▸ **Page excerpt**
A great example of a synthesis of information produced from our CBR is Samantha Malette’s research into the large quantity of shoes recovered below what is now the Renaissance Center’s central tower.

Throughout the past year and a half of the Unearthing Detroit Project, graduate students, volunteers, professors, and undergraduates have devoted their energies to researching the Renaissance Center collection. Our project team, led by Dr. Krysta Ryzewski, has specializations and interests ranging from archaeology and digital media to history and biology. The diverse interests of our project team are showcased in previous blog posts on this site, including Mark Jazayeri and Don Adzigan’s digital photo documentation of artifacts, Sarah Beste and Slava Pallas’s faunal analysis, to Samantha Malette and Kate E. Korth’s archival explorations. In bringing together these individual contributions within the scope of Unearthing Detroit’s research objectives, we are gradually developing a narrative archaeological history focused on Detroit’s development from the 18th-century to the early 20th-century.

The Unearthing Detroit project isn’t the only project employing CBR. In fact, across the US several universities, museums, and other institutions are conducting CBR on archaeological collections. The ability to bring new life to old collections and reanalyze the narratives they represent through evolving and advancing technologies is a rewarding experience for our team and other archaeologists. The following four examples apply CBR in slightly different ways and all have been influential in developing the approaches we use on the Unearthing Detroit project:

The Market Street Chinatown Archaeological Project uses CBR to investigate an urban collection unearthed in the 1980s. Through reorganizing, analyzing, and reanalyzing these artifacts, Stanford and affiliates are learning more about the lifestyles of past Chinese immigrants in this historic area. Research is shared via progress notes and reports on an incredible website, and in previous years through a contemporary art installation, City Beneath the City.

The Mount Vernon Midden Project utilizes CBR to reinvent the way archaeologists present collections. Along with their own research, this project showcases a large interactive database of their artifacts allowing visitors to explore “George Washington’s trash” themselves.

The Council of Virginia Archaeologists (COVA) enacts CBR to inventory and track archaeological collections on a statewide platform. COVA assesses potential research values in discovering their state’s past as a whole, making sure that no collection is orphaned.

The Boston City Archaeologist creates excellent learning opportunities for researchers and volunteers alike. Joe Bagley, Boston City Archaeologist, has inspired us with his effort in making archaeology available to the public.

▸ **Task goal**
List the examples of other work using CBR that the page excerpt names apart from the Unearthing Detroit project. The material after this page excerpt is separate from it.

▸ **Data shown**
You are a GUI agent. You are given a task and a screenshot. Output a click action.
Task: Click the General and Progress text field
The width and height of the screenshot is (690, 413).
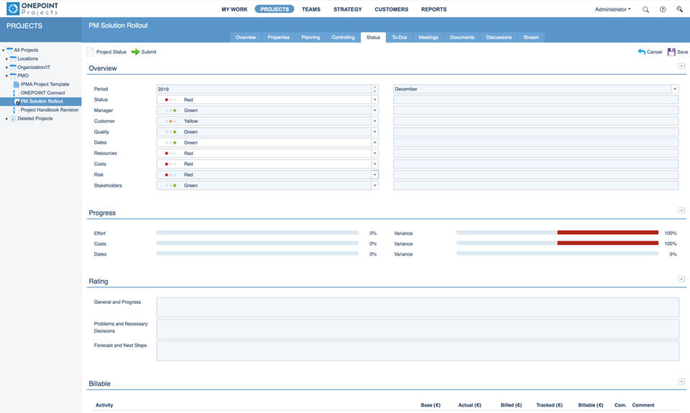click(x=417, y=307)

▸ **The answer**
- The Market Street Chinatown Archaeological Project
- The Mount Vernon Midden Project
- The Council of Virginia Archaeologists (COVA)
- The Boston City Archaeologist